Aim of the exercise.
According to the article on productivity habits, for how long did the writer try setting an alarm for 5 AM?

By Paul Edwards Published May 2, 2026

You know that moment when you realize you’ve been fooling yourself?

Mine happened at 2 AM on a Thursday, staring at my laptop with bloodshot eyes, responding to emails that absolutely could have waited until morning. I’d been running on four hours of sleep for weeks, convinced I was “crushing it.”

The truth? I was just crushing myself.

After more than a decade of building teams and training high performers, I’ve watched countless people adopt productivity habits that look amazing on paper—and on LinkedIn—but quietly erode their actual performance.

These are the ones that get you praised in performance reviews while your anxiety medication dosage creeps up.

Here are six productivity habits that need to die, along with what actually works instead:

1) The 5 AM club (when you’re not a morning person)

Every CEO profile mentions their 4:30 AM wake-up time.

The message is clear about how real achievers don’t need sleep.

Here’s what they don’t post about: The 2 PM crash that requires three espressos to push through, the irritability that makes every meeting feel like torture, and the decision fatigue that kicks in by lunch because you’ve already been awake for seven hours.

I tried this for six months as I set my alarm for 5 AM, convinced I’d unlock some secret productivity level.

Instead, I became a zombie who made worse decisions faster, my work quality tanked, and I snapped at people over minor issues.

The “extra” morning hours were spent staring at my screen, accomplishing nothing meaningful.

Data for review.

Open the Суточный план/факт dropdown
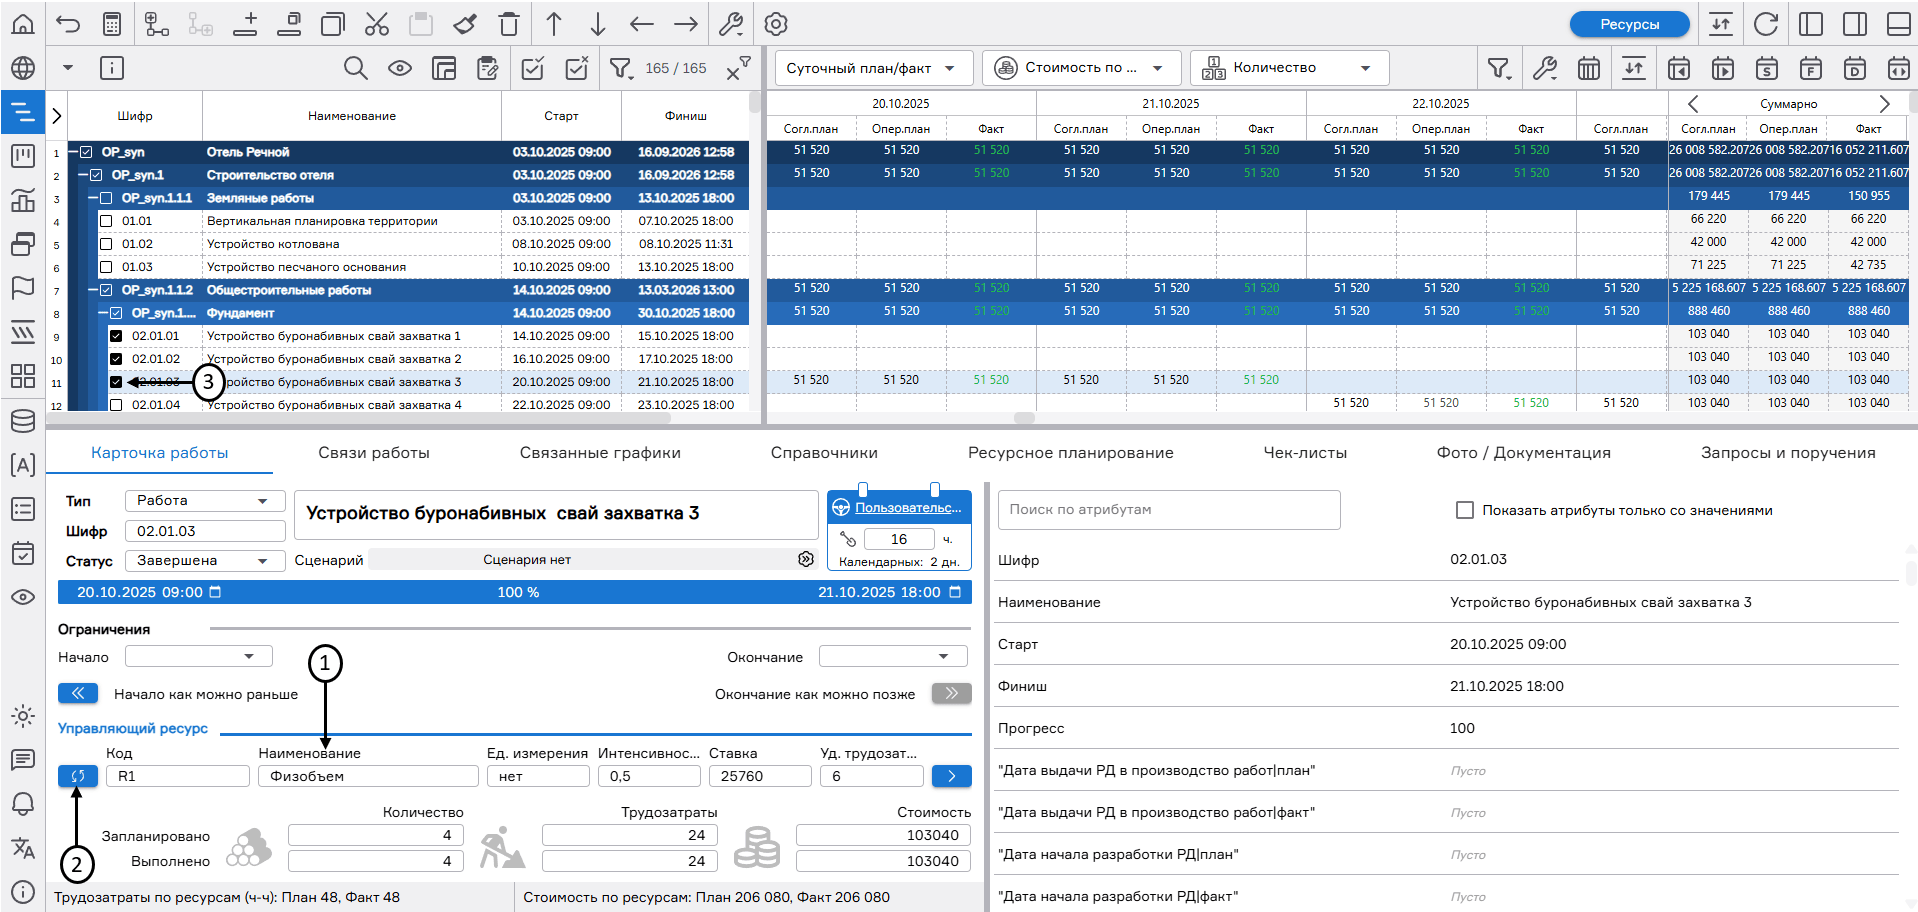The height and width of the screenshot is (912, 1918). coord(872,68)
==
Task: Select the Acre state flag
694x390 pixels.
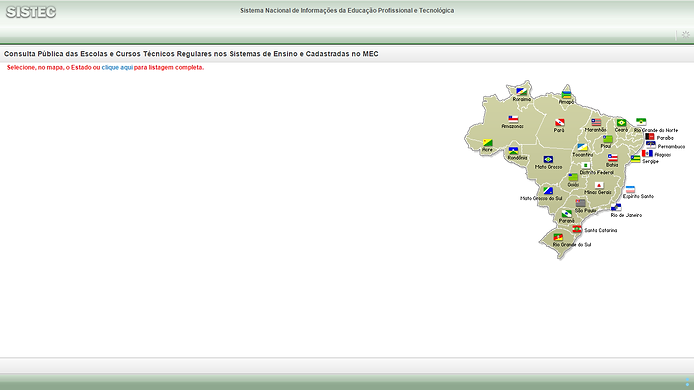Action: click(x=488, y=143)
---
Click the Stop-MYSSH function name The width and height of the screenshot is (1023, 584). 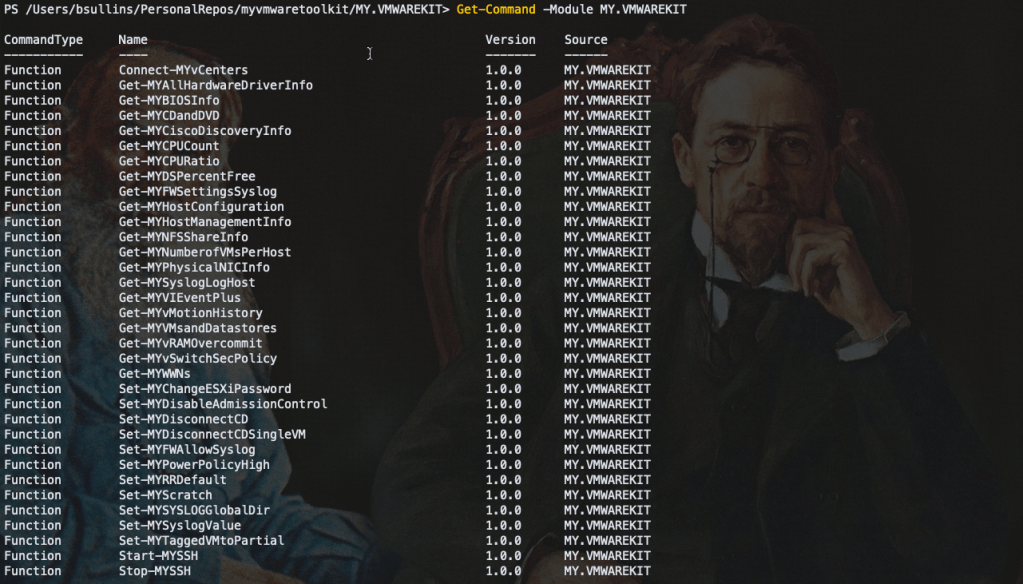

Exercise answer.
Six months.